Ein Ort für spannende Begegnungen

Das kleinste Flächenland Deutschlands hat viel erlebt: es wechselte Staatszugehörigkeiten, war durch Kohle und Stahl eine der führenden Industrieregionen Europas, musste das Ende des Bergbaus verkraften und sich neu erfinden. All das hat Spuren hinterlassen, die dem Saarland heute ein besonderes Gesicht geben und spannende Begegnungen ermöglichen. So hängt moderne Kunst zwischen rostigen Stahlrohren, vor Hochöfen erklingt Jazz und Hinterhöfe werden zur Kleinkunstbühne. Dadurch ist das Saarland nicht bloß eine hübsche Kulisse zum Anschauen, sondern ein Ort für echte Erlebnisse.

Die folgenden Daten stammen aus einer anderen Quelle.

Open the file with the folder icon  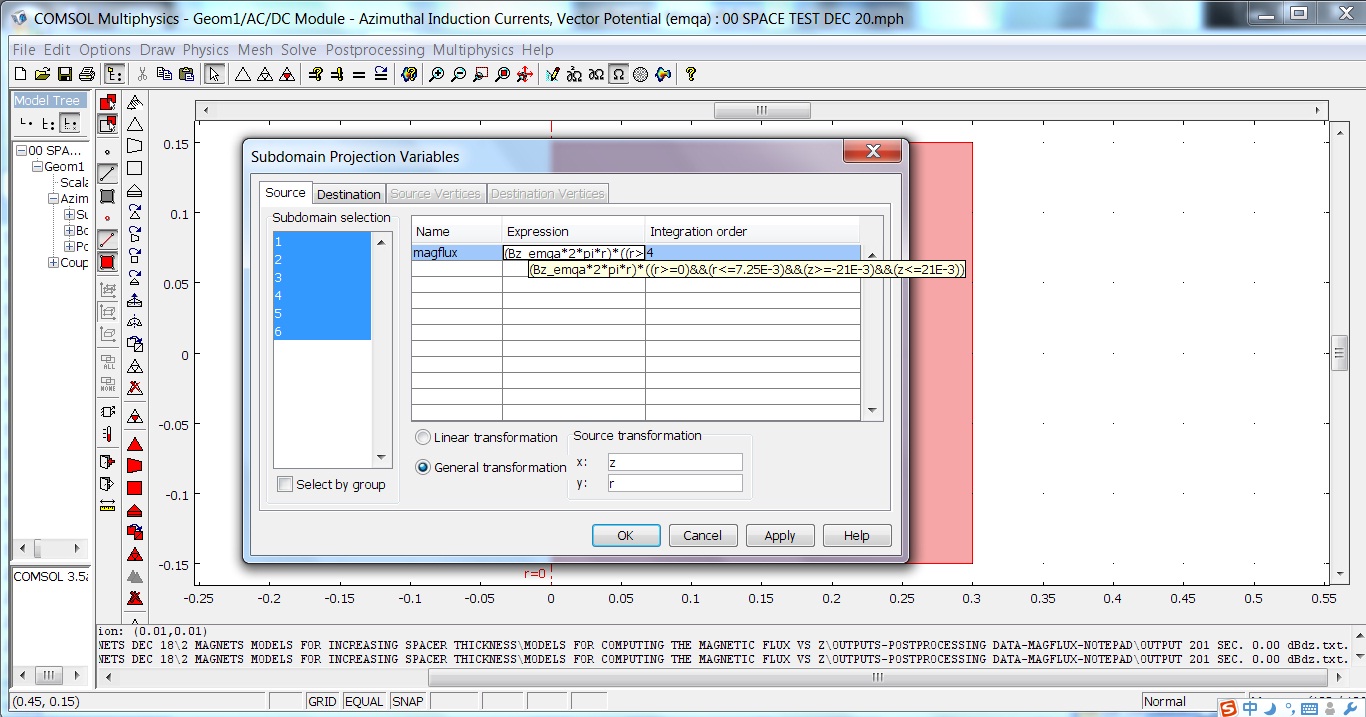tap(42, 74)
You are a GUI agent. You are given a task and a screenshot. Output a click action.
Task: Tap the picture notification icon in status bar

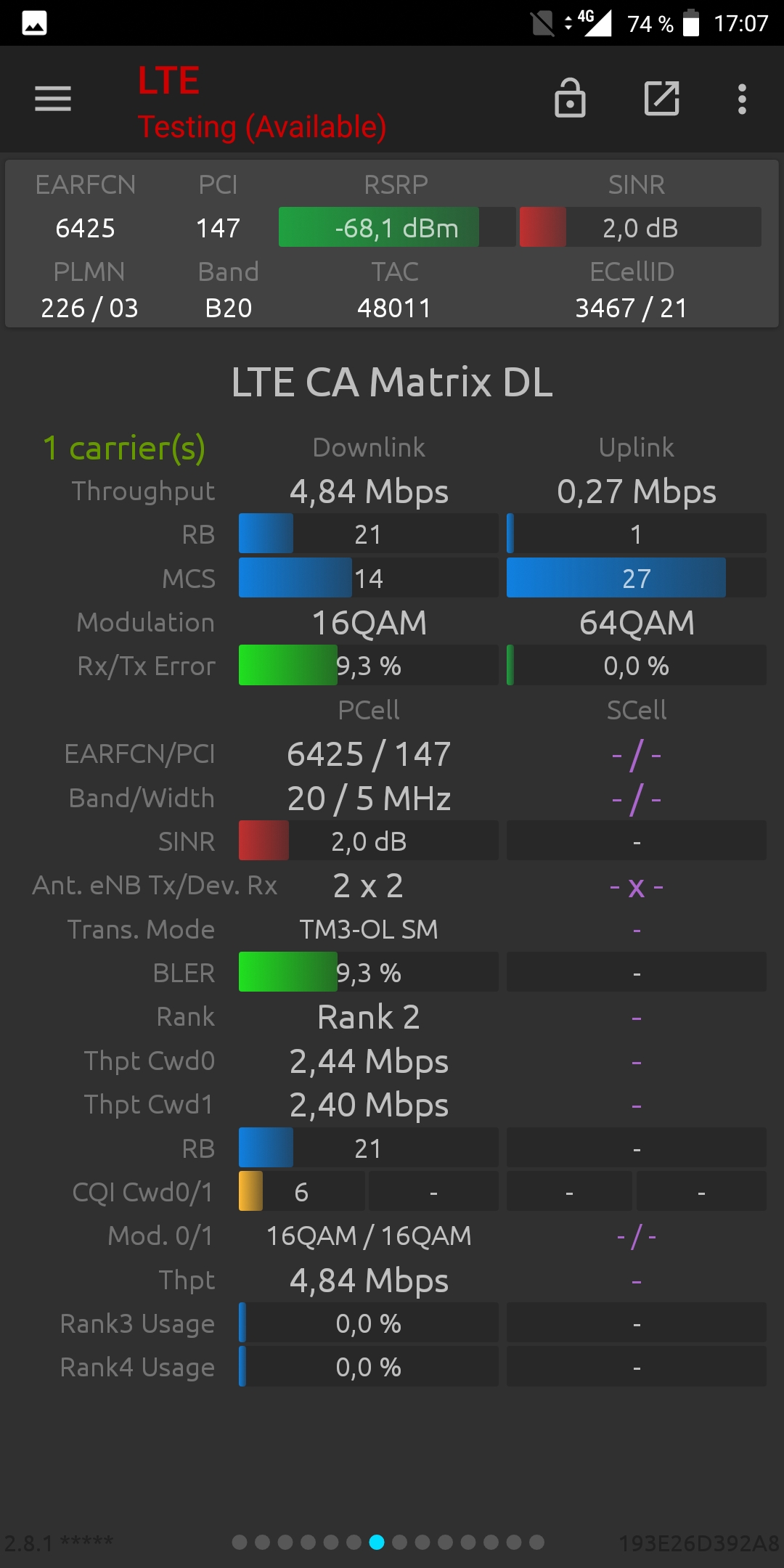pyautogui.click(x=34, y=23)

Mehr als 250.000 Besucher kommen jedes Jahr in die Völklinger Hütte, um in die Geschichte dieser einzigartigen Industrieanlage einzutauchen, Kunstausstellungen zu besuchen oder Konzerten zu lauschen. Warum das so ist, erzählen Meinrad Maria Grewenig, Generaldirektor der Völklinger Hütte, und Hermann Hille, ehemaliger Betriebschef für die Hochofenanlage.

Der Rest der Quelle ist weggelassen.